Although I make very few searches in Russian these days so my opinion could be
outdated. On the rare occasion I just use my default search everywhere -
Google and it feels good enough nowadays, but again I use it rarely.

Technical merits alone are not sufficient, however, to evaluate Yandex. Not
only the brand recognition is important, the "Russian Internet" (aka RuNet) is
a community with its own sub-culture, celebrities etc. and one has to blend
in. Both modern and classical cultural references take important part in what
is worthy of people's attention and what is not.

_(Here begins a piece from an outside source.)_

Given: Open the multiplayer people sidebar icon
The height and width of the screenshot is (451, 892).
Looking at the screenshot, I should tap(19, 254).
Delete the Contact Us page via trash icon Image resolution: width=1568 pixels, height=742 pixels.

Google has offices in Russia these days, and they are dialing up puns and
cultural references as well. In one example Google's unit translation feature
(e.g. "72 F in C") made a translation from meters to parrots, in reference to
a child cartoon (see
[http://en.wiktionary.org/wiki/%D0%BF%D0%BE%D0%BF%D1%83%D0%B3...](http://en.wiktionary.org/wiki/%D0%BF%D0%BE%D0%BF%D1%83%D0%B3%D0%B0%D0%B9#Noun)).
This cartoon was popular 30 years ago, when the current generation of movers
and shakers were growing up. You have to do that kind of thing to gain
credibility in RuNet. Google seems to be on the right track with that, but
it's not clear to me they are willingly making this investment or rather a few
employees did this on their own.

------
xirium
That would dwarf Quaero's US$306 million investment (
<http://news.ycombinator.com/item?id=136759> ).

------
aston
Would anyone mind explaining the "Ya" => backwards R dealie?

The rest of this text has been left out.